Likert, yöneticiler üzerine yapmış olduğu araştırması sonucunda 4 tür yönetim sistemi olduğunu söylemiştir.

a. Sömürücü Otoriter Yönetim Sistemi: McGregor’un X Kuramı varsayımlarına benzemektedir. Bu sistem, yöneticileri çalışanlara sorun çözme için sınırlı imkan verirken, iş üzerinde sıkı bir kontrol uygulamaktadırlar. Bu tür yönetim, iletişime pek az yer vermektedir. Çalışanlar, korku ve ceza ile güdülenmektedirler. Bu yönetim anlayışında, örgütsel karar almada çalışanlara katılma hakkı tanınmamaktadır.

b. Yardımsever Otoriter Sistem: Yönetimde hâlâ hiyerarşik bir yönetsel kontrol mekanizmasıyla çalışan bir yönetim sistemini içermektedir. Ancak, burada çalışanlara bir miktar güven duyulmaktadır. Örgütsel amaçların saptanması üst yönetimce yapılmakla birlikte bazı konularda alt yönetim kademelerinden de görüş alınmaktadır. Bu sistemde, iletişim daha fazladır.

c. Danışmacı Yönetim Sistemi: Yönetim çalışanlardan gelen her türlü girdiye açıktır. Önemli kararlar üst yönetimde alınmakla birlikte, çalışanların katılımı oldukça yüksektir. İletişim çift yönlü olarak hem aşağıdan yukarıya hem de yukarıdan aşağıya işlemektedir.
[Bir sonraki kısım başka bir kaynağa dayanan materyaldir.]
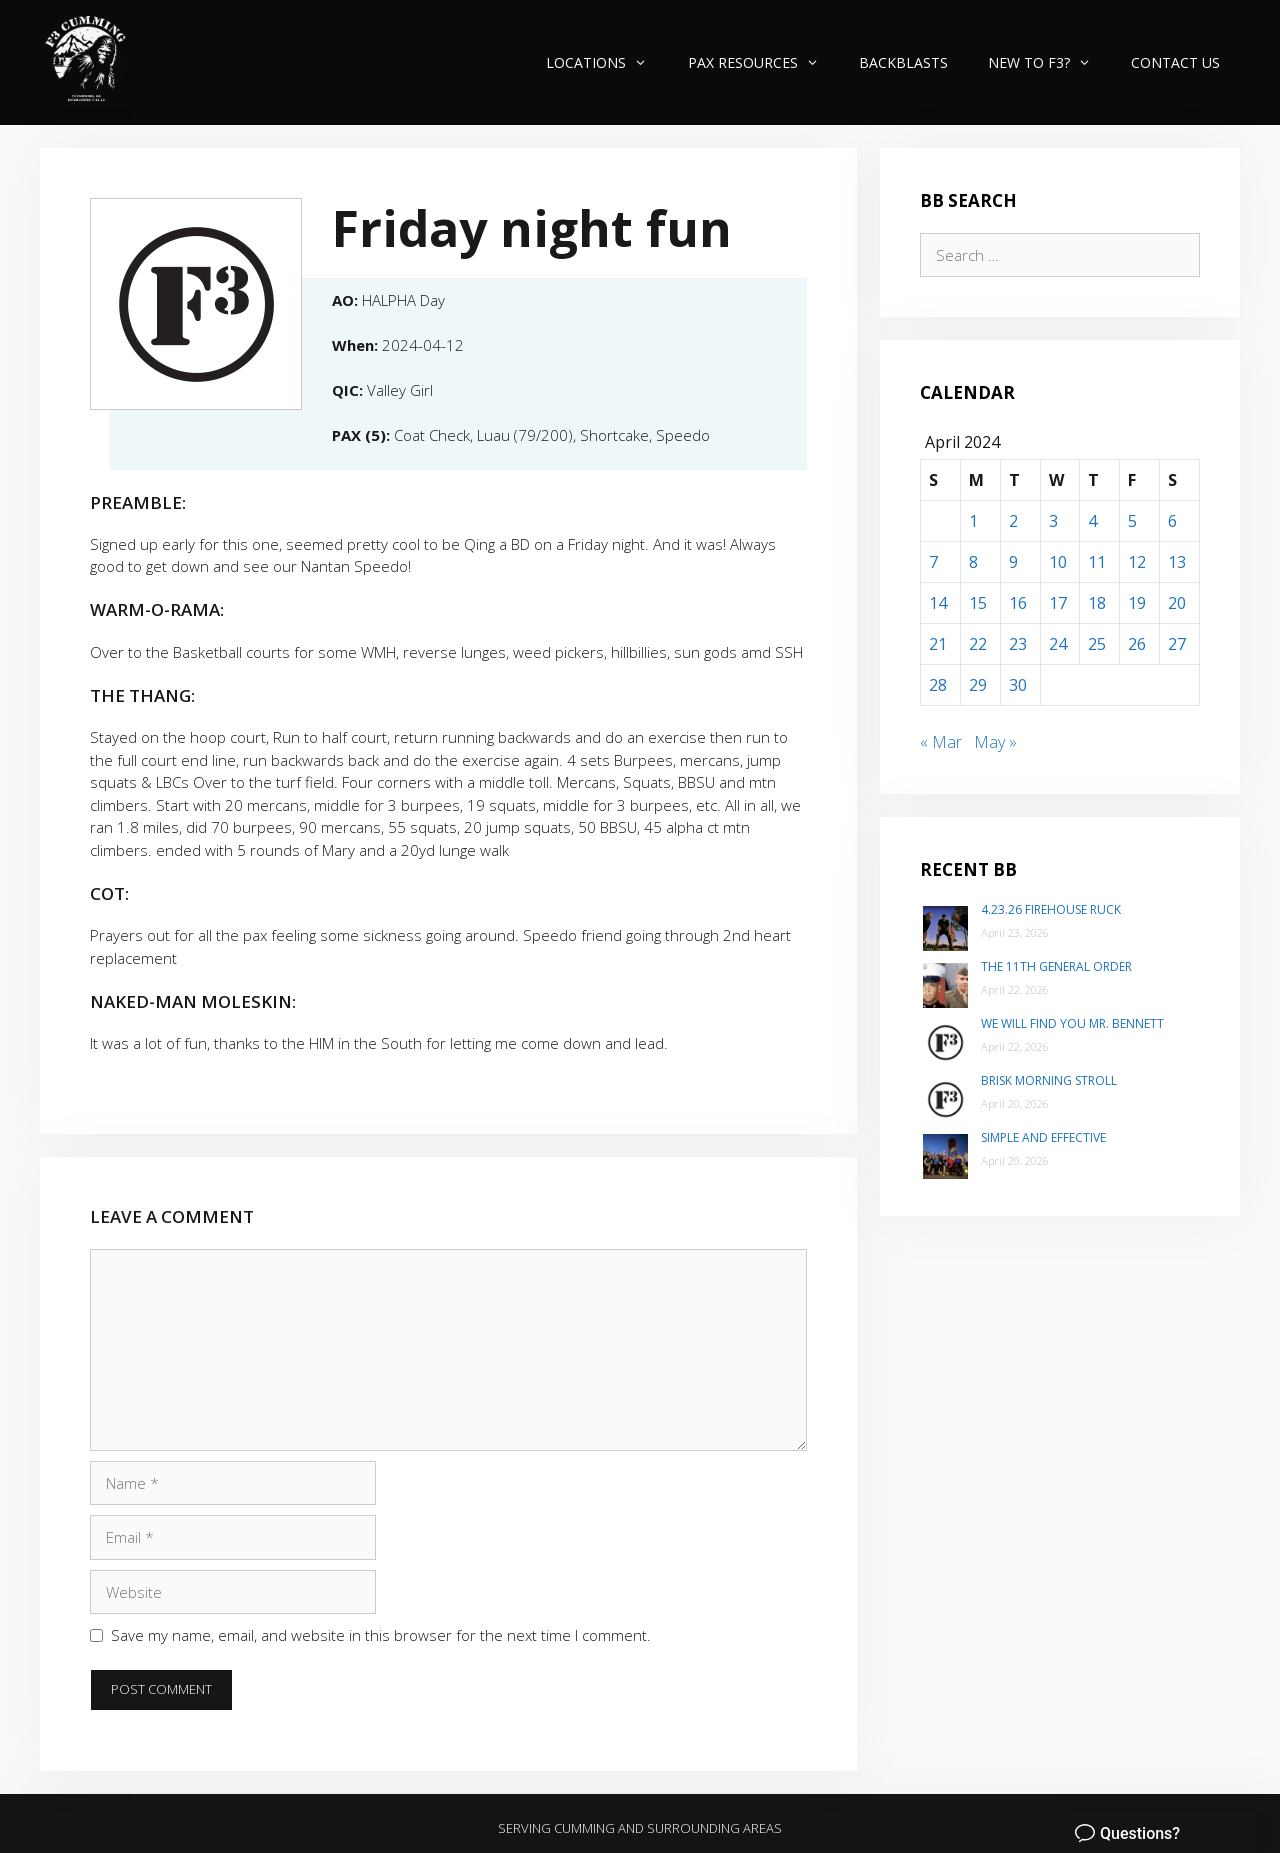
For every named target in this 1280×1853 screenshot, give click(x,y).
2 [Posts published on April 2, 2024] (1013, 521)
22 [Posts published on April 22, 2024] (978, 644)
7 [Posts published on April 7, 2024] (933, 562)
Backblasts (903, 62)
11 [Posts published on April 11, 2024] (1097, 562)
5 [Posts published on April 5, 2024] (1132, 521)
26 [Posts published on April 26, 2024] (1137, 644)
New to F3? (1049, 62)
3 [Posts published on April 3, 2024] (1053, 521)
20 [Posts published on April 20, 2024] (1177, 603)
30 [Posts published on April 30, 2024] (1018, 685)
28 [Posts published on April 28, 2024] (938, 685)
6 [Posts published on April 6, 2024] (1172, 521)
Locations (606, 62)
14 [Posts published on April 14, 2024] (938, 603)
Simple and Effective (1043, 1137)
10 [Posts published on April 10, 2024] (1058, 562)
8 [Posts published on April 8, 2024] (973, 562)
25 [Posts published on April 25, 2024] (1097, 644)
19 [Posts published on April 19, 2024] (1137, 603)
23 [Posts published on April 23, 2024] (1018, 644)
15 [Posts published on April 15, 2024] (978, 603)
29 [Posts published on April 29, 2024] (978, 685)
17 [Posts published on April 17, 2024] (1058, 603)
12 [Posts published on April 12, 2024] (1137, 562)
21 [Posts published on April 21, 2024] (938, 644)
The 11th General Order (1056, 966)
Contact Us (1175, 62)
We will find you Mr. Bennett (1072, 1023)
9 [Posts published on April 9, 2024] (1013, 562)
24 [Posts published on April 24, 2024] (1058, 644)
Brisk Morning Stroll (1049, 1080)
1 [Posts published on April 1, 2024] (973, 521)
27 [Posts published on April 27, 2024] (1177, 644)
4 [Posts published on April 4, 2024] (1092, 521)
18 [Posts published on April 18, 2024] (1097, 603)
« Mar (941, 742)
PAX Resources (763, 62)
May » (995, 742)
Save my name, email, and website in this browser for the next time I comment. (381, 1635)
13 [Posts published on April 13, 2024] (1177, 562)
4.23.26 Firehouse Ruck (1051, 909)
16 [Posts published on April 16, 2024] (1018, 603)
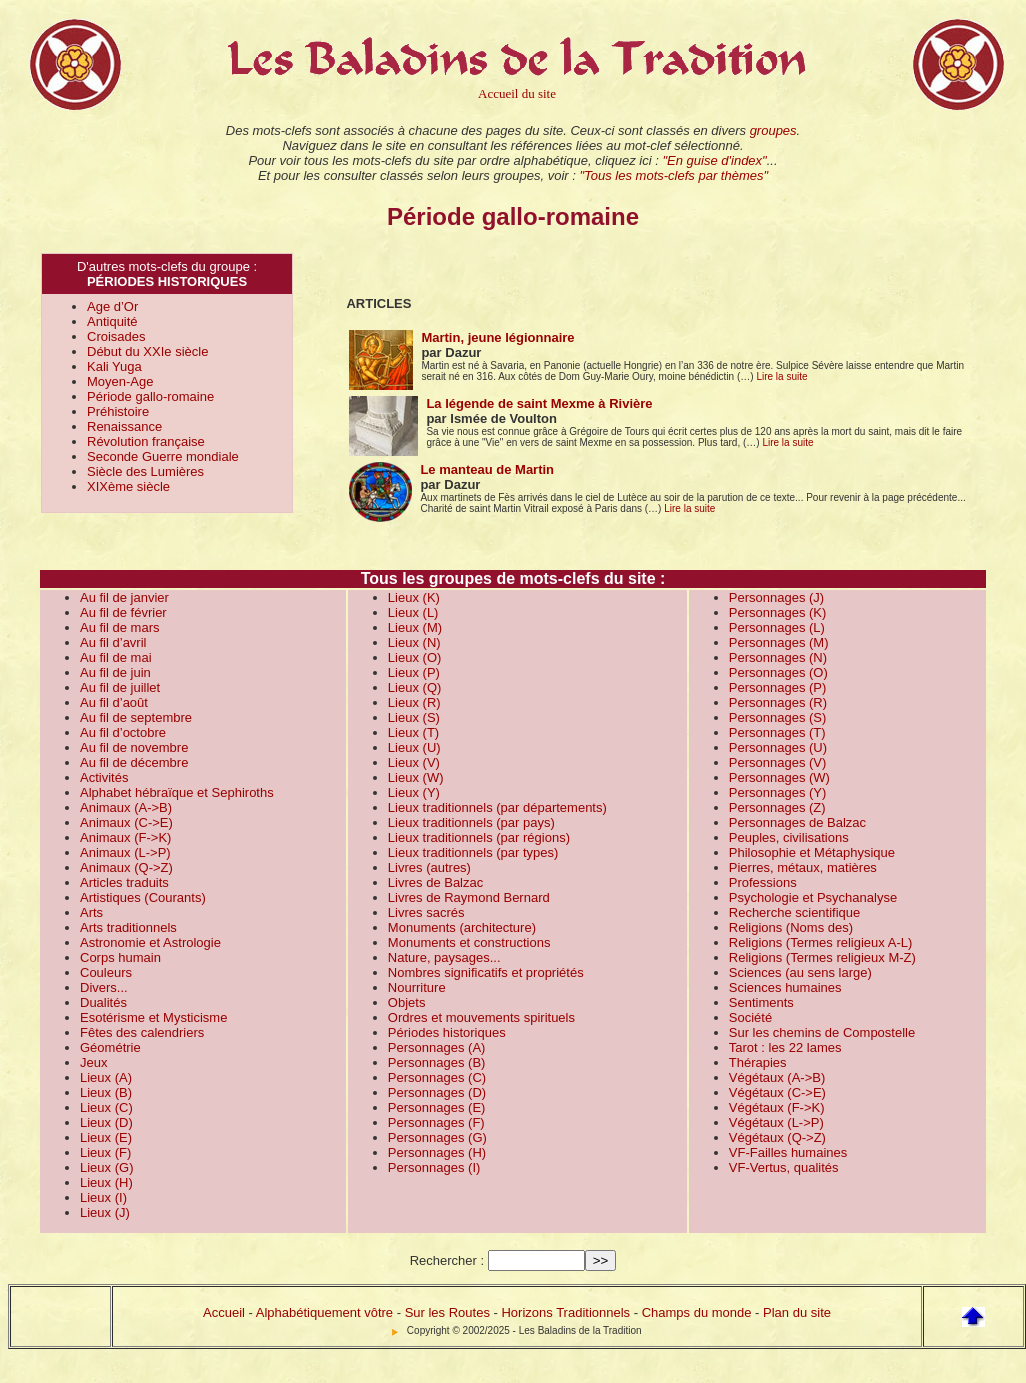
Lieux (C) (106, 1107)
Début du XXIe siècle (147, 351)
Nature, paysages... (444, 957)
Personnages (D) (437, 1092)
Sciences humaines (785, 987)
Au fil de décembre (134, 762)
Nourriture (417, 987)
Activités (104, 777)
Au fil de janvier (124, 597)
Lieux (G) (106, 1167)
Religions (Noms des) (791, 927)
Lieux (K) (414, 597)
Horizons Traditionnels (565, 1312)
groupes (773, 130)
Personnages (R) (778, 702)
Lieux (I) (103, 1197)
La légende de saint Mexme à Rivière (539, 403)
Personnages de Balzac (797, 822)
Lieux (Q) (414, 687)
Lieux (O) (414, 657)
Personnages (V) (778, 762)
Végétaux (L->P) (776, 1122)
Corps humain (120, 957)
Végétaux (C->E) (777, 1092)
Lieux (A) (106, 1077)
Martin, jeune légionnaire (497, 337)
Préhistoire (118, 411)
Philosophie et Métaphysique (812, 852)
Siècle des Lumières (145, 471)
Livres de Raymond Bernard (469, 897)
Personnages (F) (436, 1122)
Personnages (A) (437, 1047)
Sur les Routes (447, 1312)
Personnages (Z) (777, 807)
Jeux (93, 1062)
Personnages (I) (434, 1167)
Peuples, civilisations (789, 837)
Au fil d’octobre (123, 732)
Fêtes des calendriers (142, 1032)
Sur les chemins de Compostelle (822, 1032)
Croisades (116, 336)
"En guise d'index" (714, 160)
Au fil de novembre (134, 747)
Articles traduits (124, 882)
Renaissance (124, 426)
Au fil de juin (115, 672)
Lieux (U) (414, 747)
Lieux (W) (416, 777)
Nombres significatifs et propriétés (486, 972)
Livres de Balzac (435, 882)
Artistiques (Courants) (143, 897)
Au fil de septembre (136, 717)
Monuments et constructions (469, 942)
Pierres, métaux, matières (803, 867)
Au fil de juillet (120, 687)
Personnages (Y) (778, 792)
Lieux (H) (106, 1182)
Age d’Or (112, 306)
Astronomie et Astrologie (150, 942)
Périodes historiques (447, 1032)
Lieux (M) (415, 627)
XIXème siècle (128, 486)
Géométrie (110, 1047)
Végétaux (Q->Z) (777, 1137)
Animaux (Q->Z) (126, 867)
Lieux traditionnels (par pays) (471, 822)
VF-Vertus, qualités (784, 1167)
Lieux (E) (106, 1137)
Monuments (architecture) (462, 927)
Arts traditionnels (128, 927)
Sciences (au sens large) (800, 972)
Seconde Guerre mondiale (163, 456)
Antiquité (112, 321)
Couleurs (106, 972)
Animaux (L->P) (125, 852)
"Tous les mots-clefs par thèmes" (673, 175)
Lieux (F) (105, 1152)
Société (750, 1017)
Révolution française (146, 441)
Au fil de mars (119, 627)
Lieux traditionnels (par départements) (497, 807)
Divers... (104, 987)
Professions (763, 882)
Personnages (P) (778, 687)
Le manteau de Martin (487, 469)
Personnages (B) (437, 1062)
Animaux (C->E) (126, 822)
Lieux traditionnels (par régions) (479, 837)
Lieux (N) (414, 642)
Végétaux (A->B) (777, 1077)
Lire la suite (781, 376)
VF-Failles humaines (788, 1152)
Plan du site (797, 1312)
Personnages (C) (437, 1077)
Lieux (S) (414, 717)
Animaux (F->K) (125, 837)
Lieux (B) (106, 1092)
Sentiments (761, 1002)
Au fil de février (123, 612)
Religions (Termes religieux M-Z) (822, 957)
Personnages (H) (437, 1152)
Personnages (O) (778, 672)
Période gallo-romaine (150, 396)
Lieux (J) (105, 1212)
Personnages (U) (778, 747)
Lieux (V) (414, 762)
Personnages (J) (776, 597)
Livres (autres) (429, 867)
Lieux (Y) (414, 792)
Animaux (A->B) (126, 807)
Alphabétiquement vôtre (324, 1312)
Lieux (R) (414, 702)
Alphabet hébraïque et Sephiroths (177, 792)
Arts (91, 912)
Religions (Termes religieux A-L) (821, 942)
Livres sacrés (426, 912)
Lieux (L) (413, 612)
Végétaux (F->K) (777, 1107)
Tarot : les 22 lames (785, 1047)
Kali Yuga (114, 366)
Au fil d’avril (113, 642)
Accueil (224, 1312)
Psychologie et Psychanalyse (813, 897)
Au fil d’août (114, 702)
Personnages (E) (437, 1107)
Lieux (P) (414, 672)
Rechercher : (447, 1260)
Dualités (103, 1002)
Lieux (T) (413, 732)
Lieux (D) (106, 1122)
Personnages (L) (777, 627)
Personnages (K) (778, 612)
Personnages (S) (778, 717)
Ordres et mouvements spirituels (481, 1017)
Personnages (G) (437, 1137)
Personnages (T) (777, 732)
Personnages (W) (779, 777)
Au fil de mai (116, 657)
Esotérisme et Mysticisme (153, 1017)
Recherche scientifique (795, 912)
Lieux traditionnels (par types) (473, 852)
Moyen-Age (120, 381)
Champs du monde (697, 1312)
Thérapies (758, 1062)
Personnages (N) (778, 657)
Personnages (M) (779, 642)
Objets (407, 1002)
d. Katılımcı Yönetim Sistemi: Likert’in en iyi örnek olarak ortaya koyduğu yönetim tarzını göstermektedir. Örgütte alınan kararlarla ilgili yönetim ve çalışanlar arasında tam bir güven bulunmaktadır. McGregor’un Y Kuramında en iyi örnek olarak gösterdiği yönetim modeline benzemektedir. Bu sistemde her çalışma grubunun üyesinin birden fazla grubun üyesi olması sayesinde diğer gruplara bağlandığı bir

kesişen grup yapısıyla çalışması önemlidir. Kesişen grup üyeleri bağlantı çivisi (linking pins) olarak tanımlanır. İletişim, yukarıdan aşağıya, aşağıdan yukarıya ve bunlara ek olarak yatay olarak da işlemektedir yani her yöne doğru bir iletişim bulunmaktadır (Kreps, 1989).

İnsan ilişkileri kuramı geleneksel örgüt yaklaşımının ilkeleri üzerine kurulmakla birlikte makine yerine insanı ön plana alarak örgüt çalışmalarına yeni bir boyut getirmiştir. Etkili iletişim, insan ilişkileri kuramının temelini oluşturmaktadır. Likert (1961), iletişimin örgütlerin işleyişi açısından oldukça önemli olduğunu vurgular. Yöneticilerin çalışanlara güvenmeleri ve çalışanların da işle ilgili görüşlerini yöneticileriyle tartışmaları insan ilişkileri yaklaşımıyla ilk kez öngörülmüştür. İnsan ilişkileri kuramında iletişimin yönü, yukarıdan aşağıya, aşağıdan yukarıya ve yatay olarak vurgulanmıştır. Çalışanların, örgüt yönetimine yaptıkları işle ilgili önerilerini, düşüncelerini ilettikleri aşağıdan yukarıya doğru iletişim son derece önemsenmiştir (Likert, 1961).

Sonuç olarak, klasik örgüt kuramları sadece biçimsel iletişim üzerinde odaklanırlarken, insan ilişkileri kuramı hem biçimsel hem de doğal iletişim üzerinde odaklanmaktadırlar.